TASK INSTRUCTIONS: Pull every line containing "computer" from the listing below.

DATA PROVIDED:
Content starts

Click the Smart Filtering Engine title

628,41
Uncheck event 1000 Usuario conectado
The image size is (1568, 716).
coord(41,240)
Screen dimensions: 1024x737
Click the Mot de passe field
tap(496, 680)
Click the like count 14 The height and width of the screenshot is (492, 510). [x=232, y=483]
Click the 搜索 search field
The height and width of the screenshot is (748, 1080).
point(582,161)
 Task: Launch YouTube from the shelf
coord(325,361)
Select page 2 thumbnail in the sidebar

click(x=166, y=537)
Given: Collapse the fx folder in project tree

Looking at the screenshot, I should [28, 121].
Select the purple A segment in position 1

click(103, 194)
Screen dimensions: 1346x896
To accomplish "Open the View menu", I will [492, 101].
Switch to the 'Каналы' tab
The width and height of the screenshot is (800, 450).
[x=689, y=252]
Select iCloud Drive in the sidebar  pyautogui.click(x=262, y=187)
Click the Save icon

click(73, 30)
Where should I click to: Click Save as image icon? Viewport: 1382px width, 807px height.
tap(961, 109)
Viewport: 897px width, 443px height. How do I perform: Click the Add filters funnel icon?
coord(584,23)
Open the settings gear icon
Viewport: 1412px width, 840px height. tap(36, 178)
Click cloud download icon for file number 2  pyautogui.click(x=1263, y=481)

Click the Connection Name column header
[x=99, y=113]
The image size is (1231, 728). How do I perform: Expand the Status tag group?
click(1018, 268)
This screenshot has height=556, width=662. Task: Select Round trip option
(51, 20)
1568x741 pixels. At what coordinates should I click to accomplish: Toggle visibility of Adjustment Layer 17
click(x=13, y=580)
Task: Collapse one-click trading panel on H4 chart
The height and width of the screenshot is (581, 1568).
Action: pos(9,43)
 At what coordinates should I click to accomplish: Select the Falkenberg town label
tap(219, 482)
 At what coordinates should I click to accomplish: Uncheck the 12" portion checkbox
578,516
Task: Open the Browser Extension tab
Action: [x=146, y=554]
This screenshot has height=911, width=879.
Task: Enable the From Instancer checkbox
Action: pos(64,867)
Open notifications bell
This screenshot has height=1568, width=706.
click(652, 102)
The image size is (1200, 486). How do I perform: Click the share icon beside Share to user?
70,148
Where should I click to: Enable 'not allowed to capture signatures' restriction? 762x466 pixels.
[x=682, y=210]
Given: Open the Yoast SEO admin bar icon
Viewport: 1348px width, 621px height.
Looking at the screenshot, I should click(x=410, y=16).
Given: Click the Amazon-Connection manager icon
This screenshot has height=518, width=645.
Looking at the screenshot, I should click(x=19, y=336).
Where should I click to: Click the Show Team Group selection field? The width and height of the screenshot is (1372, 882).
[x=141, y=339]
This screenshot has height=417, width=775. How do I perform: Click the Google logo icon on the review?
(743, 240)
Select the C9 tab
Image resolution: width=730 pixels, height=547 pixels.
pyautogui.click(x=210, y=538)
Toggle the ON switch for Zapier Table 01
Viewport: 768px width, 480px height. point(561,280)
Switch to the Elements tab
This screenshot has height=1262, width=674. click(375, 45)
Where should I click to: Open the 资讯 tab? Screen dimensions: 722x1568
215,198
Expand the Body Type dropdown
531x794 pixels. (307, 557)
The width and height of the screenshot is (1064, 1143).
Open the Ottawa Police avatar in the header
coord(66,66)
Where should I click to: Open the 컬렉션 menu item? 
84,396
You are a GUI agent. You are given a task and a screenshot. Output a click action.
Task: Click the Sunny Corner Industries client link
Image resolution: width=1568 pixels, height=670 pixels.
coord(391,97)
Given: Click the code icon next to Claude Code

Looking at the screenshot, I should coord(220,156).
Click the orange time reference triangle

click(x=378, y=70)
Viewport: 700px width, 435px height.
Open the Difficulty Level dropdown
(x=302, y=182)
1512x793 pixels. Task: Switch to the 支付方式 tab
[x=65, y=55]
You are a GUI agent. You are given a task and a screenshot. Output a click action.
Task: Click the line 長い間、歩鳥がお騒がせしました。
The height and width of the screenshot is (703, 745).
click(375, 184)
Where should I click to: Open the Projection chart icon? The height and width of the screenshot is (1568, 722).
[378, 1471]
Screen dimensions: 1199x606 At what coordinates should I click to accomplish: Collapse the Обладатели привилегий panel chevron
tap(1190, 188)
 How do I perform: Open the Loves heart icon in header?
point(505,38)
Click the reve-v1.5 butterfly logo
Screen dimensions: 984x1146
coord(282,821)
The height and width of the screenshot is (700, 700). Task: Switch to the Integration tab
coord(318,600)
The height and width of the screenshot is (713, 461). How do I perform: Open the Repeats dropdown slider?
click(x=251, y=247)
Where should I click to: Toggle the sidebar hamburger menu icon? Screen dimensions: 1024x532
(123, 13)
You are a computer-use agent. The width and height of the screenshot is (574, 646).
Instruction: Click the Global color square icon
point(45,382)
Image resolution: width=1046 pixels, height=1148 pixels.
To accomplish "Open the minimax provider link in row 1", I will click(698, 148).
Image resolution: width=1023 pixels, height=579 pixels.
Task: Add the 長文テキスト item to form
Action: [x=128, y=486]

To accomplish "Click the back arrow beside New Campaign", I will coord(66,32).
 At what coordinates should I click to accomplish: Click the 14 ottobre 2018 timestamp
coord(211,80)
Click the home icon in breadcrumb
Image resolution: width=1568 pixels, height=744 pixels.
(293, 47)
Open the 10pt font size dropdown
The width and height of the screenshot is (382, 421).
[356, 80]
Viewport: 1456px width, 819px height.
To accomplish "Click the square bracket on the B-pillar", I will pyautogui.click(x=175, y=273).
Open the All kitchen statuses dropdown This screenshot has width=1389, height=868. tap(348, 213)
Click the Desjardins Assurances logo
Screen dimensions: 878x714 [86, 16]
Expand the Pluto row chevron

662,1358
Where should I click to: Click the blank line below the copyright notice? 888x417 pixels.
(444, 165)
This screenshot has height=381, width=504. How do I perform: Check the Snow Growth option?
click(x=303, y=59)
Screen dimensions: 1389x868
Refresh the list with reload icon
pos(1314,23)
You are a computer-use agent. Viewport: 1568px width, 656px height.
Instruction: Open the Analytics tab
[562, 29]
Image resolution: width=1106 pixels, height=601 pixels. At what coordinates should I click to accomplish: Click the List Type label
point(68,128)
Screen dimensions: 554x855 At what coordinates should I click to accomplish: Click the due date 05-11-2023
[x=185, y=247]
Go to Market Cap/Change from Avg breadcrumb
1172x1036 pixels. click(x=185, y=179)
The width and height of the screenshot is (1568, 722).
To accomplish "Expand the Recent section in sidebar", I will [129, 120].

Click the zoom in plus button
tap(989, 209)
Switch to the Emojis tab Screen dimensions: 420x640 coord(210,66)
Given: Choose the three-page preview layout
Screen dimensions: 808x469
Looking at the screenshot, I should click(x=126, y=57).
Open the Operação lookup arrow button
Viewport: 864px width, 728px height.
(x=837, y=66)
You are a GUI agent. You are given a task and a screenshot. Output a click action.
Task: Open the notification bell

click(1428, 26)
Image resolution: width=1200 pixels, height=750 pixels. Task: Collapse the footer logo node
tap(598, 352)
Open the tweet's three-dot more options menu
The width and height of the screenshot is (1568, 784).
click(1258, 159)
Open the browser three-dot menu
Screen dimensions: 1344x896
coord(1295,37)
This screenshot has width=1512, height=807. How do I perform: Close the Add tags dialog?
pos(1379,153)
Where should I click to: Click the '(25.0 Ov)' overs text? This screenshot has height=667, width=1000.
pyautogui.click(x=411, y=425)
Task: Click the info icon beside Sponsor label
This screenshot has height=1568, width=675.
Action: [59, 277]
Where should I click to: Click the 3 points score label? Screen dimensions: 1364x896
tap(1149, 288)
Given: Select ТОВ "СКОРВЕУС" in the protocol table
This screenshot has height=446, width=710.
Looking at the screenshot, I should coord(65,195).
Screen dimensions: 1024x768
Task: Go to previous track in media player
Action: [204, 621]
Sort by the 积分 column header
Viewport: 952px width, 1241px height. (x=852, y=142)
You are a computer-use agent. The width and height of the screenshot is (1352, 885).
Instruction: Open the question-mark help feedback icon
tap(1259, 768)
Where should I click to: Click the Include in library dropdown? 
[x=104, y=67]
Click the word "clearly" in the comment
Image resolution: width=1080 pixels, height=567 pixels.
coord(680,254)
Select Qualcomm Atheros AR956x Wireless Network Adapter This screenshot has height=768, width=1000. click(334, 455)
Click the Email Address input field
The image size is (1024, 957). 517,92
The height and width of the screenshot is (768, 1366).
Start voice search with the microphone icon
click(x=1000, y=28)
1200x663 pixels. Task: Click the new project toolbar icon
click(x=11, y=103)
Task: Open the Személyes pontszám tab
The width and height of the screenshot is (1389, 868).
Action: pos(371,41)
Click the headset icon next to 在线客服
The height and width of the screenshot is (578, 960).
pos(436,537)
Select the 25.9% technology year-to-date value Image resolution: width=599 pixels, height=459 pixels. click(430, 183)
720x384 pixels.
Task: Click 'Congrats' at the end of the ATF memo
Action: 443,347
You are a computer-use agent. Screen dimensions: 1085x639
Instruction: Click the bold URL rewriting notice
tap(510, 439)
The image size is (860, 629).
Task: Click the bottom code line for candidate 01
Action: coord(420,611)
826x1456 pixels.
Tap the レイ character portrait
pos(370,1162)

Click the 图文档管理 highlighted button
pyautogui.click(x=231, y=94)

Content ends

WRITTEN REPLY:
You are a computer-use agent. The width and height of the screenshot is (574, 646).
You are a computer-use agent. Viewport: 1568px width, 656px height.
You are a computer-use agent. The width and height of the screenshot is (1352, 885).
You are a computer-use agent. Screen dimensions: 1085x639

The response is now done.